As the unrest in Baltimore over the tragic death of Freddie Gray is starting to subside, the systemic problems that plague our city are once again laid bare for the nation and the world to see. Such problems are certainly nothing new for the underserved people of Baltimore and similar places where economic and social disparities fuel insidious and long-lasting damage on the very fabric of these communities.
While I hope the national discourse is beginning to shed light on the roots of systematized inequality in underserved neighborhoods, many of us in Baltimore have been shaken to our very core by this recent wakeup call.
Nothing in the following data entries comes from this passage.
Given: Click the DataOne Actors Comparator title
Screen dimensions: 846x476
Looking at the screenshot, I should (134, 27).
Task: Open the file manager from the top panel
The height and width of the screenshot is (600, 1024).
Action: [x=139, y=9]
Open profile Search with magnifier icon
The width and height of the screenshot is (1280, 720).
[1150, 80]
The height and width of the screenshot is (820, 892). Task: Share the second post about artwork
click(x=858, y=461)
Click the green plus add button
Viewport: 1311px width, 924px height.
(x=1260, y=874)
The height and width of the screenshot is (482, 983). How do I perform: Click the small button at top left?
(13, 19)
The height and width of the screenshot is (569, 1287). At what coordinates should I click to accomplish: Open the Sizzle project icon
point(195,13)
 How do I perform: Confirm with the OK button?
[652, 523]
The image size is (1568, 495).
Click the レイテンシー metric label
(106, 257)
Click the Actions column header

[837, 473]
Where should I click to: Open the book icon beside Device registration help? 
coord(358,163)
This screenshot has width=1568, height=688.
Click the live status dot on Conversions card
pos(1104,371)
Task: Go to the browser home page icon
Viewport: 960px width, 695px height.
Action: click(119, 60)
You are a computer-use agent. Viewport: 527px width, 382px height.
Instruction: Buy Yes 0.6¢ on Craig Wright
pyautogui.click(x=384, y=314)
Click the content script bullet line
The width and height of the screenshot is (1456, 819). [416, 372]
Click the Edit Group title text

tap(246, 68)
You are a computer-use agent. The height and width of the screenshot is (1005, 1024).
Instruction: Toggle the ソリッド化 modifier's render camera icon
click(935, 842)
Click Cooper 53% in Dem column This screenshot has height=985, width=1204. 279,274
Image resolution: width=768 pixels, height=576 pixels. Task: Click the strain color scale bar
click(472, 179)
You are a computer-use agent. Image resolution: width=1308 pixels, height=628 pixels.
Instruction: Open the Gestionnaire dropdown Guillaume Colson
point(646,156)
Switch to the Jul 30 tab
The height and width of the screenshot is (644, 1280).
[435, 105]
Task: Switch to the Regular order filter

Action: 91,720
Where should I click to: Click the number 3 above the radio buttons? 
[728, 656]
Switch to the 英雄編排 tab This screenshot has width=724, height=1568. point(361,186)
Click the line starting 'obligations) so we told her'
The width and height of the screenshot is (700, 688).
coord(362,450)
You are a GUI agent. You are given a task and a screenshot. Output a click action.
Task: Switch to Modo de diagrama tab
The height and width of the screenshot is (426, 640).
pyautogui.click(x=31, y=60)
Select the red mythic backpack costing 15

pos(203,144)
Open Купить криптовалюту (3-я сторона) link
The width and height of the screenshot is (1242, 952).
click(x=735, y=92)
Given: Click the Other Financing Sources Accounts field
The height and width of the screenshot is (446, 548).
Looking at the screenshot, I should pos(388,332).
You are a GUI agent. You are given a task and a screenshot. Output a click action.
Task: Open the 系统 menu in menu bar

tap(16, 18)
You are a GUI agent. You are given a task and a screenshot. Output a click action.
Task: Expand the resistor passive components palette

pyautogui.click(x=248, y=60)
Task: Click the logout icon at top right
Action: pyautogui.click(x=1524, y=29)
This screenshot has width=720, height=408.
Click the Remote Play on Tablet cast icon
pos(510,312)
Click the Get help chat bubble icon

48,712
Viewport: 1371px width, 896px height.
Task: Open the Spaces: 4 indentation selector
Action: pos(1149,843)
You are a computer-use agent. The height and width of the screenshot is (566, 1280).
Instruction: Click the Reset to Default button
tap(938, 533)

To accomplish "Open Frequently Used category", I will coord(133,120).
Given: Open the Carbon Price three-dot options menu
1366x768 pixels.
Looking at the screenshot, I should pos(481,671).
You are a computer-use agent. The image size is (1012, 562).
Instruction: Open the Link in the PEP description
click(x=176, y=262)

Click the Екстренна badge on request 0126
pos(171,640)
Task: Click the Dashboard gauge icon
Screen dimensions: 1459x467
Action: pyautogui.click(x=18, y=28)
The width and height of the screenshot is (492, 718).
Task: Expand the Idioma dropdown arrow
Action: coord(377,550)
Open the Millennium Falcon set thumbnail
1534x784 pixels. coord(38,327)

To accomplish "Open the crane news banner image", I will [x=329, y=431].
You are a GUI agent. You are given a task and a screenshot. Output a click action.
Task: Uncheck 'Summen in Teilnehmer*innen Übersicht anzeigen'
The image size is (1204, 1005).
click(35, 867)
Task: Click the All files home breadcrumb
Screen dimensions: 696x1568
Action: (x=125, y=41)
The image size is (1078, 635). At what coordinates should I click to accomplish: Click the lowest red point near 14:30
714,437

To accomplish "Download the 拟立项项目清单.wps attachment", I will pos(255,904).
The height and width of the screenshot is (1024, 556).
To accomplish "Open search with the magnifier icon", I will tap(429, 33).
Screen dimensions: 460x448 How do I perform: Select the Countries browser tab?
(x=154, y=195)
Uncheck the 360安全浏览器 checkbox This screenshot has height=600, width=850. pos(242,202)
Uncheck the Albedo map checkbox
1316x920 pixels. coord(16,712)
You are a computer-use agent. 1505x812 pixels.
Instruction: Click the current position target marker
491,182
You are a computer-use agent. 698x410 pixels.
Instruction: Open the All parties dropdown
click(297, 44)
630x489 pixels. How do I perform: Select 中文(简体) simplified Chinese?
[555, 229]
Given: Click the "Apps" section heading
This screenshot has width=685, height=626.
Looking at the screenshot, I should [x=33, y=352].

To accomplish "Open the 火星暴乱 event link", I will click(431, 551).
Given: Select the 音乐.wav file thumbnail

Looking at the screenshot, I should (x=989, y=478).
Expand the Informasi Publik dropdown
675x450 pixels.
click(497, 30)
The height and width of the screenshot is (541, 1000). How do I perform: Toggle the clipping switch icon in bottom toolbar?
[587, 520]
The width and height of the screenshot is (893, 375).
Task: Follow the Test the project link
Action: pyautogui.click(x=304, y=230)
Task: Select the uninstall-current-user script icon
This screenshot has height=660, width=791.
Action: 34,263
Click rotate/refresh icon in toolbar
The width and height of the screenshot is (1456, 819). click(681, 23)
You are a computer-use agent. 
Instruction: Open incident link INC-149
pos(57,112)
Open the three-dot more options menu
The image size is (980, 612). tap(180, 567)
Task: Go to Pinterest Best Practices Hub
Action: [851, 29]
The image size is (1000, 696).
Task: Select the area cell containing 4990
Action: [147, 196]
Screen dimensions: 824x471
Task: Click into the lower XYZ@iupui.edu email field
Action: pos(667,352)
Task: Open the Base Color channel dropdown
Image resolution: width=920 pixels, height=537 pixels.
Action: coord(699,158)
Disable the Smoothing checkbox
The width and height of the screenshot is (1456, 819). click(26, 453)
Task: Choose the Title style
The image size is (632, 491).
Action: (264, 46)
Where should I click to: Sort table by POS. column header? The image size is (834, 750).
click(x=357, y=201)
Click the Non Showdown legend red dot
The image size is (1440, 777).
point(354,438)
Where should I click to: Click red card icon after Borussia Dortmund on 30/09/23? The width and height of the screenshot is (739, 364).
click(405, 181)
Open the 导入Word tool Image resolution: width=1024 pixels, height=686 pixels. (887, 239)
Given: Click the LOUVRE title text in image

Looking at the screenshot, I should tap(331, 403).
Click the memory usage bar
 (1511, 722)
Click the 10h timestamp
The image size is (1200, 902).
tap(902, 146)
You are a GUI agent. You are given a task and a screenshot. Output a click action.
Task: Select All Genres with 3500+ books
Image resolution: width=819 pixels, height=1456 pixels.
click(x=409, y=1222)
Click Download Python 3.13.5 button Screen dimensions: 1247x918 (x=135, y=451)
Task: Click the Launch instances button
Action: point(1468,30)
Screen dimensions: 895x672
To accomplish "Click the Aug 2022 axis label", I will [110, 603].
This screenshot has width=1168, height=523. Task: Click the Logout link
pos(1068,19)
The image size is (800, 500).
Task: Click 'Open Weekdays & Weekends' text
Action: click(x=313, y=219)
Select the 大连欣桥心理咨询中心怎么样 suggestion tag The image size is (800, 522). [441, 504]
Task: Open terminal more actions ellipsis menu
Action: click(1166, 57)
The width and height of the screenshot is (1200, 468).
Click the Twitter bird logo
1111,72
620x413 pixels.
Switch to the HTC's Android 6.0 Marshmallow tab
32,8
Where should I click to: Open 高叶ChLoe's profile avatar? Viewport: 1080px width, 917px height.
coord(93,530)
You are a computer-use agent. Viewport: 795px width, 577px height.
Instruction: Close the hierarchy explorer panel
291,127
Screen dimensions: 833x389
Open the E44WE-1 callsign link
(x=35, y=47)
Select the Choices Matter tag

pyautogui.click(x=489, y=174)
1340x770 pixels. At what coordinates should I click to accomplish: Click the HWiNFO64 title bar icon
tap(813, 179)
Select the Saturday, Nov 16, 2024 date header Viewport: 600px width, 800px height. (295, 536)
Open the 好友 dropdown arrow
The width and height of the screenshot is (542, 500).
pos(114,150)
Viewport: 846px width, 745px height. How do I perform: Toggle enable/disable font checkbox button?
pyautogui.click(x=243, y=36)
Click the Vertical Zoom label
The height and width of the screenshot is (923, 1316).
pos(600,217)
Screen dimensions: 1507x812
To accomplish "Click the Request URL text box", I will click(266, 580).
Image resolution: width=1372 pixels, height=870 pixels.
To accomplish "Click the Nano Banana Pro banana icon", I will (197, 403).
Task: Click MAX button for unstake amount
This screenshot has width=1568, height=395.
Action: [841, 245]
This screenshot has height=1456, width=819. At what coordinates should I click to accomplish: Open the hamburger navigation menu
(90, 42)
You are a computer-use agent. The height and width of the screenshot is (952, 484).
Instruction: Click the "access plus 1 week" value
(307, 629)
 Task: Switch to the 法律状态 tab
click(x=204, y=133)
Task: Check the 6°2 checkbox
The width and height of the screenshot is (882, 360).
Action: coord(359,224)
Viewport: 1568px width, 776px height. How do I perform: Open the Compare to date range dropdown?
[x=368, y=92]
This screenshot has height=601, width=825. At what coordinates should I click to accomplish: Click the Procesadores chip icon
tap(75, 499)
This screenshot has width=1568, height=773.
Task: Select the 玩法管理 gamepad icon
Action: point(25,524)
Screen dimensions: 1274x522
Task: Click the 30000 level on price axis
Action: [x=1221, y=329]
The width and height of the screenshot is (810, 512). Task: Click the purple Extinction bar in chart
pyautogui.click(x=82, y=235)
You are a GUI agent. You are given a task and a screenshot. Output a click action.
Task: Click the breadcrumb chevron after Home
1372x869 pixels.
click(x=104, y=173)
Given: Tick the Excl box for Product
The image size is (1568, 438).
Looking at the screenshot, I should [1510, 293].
My Johns Hopkins colleagues and I are determined to help create real, lasting solutions that will allow our communities to heal and thrive. But before we can do anything at all, we must listen—and hear—what people in our neighborhoods have to say.
When we reached out last year to our neighbors in East Baltimore— the home of The Johns Hopkins Hospital—we got a stark reminder: Far too many of East Baltimore’s young African-American men are in prison, a place they are likely to return to once released. We learned that only 42 percent of community members think we’re involved in youth mentoring, and a mere 32 percent believe we have afterschool programs for children. Just 14 percent of people believe that Johns Hopkins does anything at all to employ ex-offenders.
Can we do more in these areas? We can and we must. We learned that more than 80 percent of people feel we have a positive influence on the community, yet we need to do more and communicate better.
But I believe that any new work has to begin by engaging and listening to our community, by understanding their needs and appreciating their most acute concerns. We can’t begin to grasp the gravity of the reality that our neighbors, youth and children face without hearing what they tell us and opening our hearts and minds to their words and their worlds.